Bij het zuigmechanisme zijn vele krachten betrokken, waarvan sommige zeer sterk moeten zijn om het geval van Roberts et al 21 te verklaren, waarbij een schotwond in de rechterhartkamer zo’n hevige zuigkracht veroorzaakte dat het linkeratriumaanhangsel in de linkerhartkamer invagineerde. De passieve elastische terugslag van de ventriculaire helix bij het ontspannen kan van fundamenteel belang zijn, hoewel het “bloedtoevoermouw”-effect van de kransslagaders bij het vullen in de diastole en de wet van Laplace bij het verdunnen van de ventriculaire wand in de diastole en het toenemen van de straal ook een rol kunnen spelen. Onlangs heeft Torrent Guasp gesuggereerd dat het hart functioneert als een zuiger waarbij de uitwerping geschiedt door het telescoperen van de basale lus over de apexische lus (afdaling van de zuiger langs de cilinder) en de aanzuiging zou bestaan uit de verlenging-verwijding van de ventrikels door het rechttrekken van het septum dat de basale lus sleept (opstijging van de zuiger) 2 .

Maar dit gebeurt in de linker ventrikel. Waarom is er geen isovolumetrische relaxatie in de rechter ventrikel en dus geen zuiging? Het is duidelijk dat als er contractie is in de rechter hartkamer, er ontspanning moet zijn en als er ejectie is, er vulling moet zijn.
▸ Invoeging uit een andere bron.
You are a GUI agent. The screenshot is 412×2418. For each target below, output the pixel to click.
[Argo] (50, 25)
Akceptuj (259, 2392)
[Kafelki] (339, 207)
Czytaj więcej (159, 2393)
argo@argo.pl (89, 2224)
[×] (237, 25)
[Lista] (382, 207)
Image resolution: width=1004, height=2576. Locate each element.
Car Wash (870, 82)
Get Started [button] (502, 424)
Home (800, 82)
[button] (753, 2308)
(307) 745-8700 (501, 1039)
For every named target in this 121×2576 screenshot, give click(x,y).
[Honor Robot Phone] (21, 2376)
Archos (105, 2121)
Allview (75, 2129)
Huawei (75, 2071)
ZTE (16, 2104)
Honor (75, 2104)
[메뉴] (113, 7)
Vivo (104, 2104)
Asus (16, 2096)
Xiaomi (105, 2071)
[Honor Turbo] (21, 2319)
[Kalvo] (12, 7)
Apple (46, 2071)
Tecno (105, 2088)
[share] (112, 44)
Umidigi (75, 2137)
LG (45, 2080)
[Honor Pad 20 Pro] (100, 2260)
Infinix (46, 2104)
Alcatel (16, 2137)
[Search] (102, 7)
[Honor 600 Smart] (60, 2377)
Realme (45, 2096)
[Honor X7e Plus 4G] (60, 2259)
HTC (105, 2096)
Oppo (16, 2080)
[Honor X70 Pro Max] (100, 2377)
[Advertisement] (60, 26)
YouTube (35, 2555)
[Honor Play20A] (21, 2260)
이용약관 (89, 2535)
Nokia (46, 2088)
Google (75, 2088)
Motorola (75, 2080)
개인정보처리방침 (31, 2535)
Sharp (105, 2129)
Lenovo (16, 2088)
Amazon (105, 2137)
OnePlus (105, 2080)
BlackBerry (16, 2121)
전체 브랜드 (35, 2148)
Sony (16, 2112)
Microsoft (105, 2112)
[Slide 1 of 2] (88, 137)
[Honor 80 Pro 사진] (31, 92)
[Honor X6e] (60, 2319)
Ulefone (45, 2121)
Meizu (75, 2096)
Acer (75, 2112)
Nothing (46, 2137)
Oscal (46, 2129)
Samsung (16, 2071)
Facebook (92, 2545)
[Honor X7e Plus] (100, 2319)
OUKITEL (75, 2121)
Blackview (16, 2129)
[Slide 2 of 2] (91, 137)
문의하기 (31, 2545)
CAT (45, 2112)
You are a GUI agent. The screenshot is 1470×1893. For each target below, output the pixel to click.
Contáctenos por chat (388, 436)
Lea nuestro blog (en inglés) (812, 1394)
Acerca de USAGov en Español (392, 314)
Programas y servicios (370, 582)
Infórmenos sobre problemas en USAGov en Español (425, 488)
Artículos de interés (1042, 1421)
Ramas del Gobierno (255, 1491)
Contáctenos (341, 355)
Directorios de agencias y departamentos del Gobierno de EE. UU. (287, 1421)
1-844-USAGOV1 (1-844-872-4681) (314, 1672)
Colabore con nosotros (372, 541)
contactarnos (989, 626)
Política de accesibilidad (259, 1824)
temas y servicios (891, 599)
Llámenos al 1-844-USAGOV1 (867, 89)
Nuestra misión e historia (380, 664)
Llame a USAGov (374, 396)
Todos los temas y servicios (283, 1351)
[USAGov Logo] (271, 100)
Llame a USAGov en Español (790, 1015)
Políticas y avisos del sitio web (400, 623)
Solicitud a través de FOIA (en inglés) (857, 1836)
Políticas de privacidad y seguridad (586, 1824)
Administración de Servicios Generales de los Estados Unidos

Een mogelijkheid zou kunnen zijn dat de driehoekige rechterventrikel volume-druk curven twee verschillende en gelijktijdige gebeurtenissen registreren: contractie van het infundibulum en vulling van het veel grotere instroomgedeelte. Er zijn ten minste twee documenten die dit standpunt ondersteunen. March et al 21 suggereerden dat de rechterkamer uit twee onafhankelijke kamers bestaat en Pouleur et al 22 bevestigden dat de uitdrijving van de rechterkamer doorgaat wanneer de vrije wand ontspant, hetgeen Shaver et al vanuit auscultatie-oogpunt reeds hadden bepleit en als “wurging” hadden aangeduid om de vertraging van de pulmonale component van de tweede toon te verklaren.

De andere mogelijkheid zou zijn dat de lage impedantie van de pulmonale boom geen zuigfase vereist en de rechter harthelft vult door eenvoudige atrioventriculaire drukval. Voorstander van deze eenvoudiger zienswijze zou zijn dat als er geen isovolumetrische relaxatiefase is, er ook geen isovolumetrische contractiefase nodig is, die ook afwezig is in de volume-drukkrommen van Grignola et al. en in plaats daarvan optreedt bij pulmonale hypertensie, waar de volume-drukkrommen gaan lijken op die aan de linkerkant.

Is het de hoge nabelasting die een fase van isovolumetrische contractie en isovolumetrische ontspanning vereist om zuiging te veroorzaken?

Hoe dan ook, de verschillen tussen de driehoekige vorm van de rechterventrikel volume-druk curven en de kwadratische linkerventrikel volume-druk curven zijn een fascinerend en objectief feit, waarvan de hemodynamische interpretatie nadere beschouwing en studie behoeft.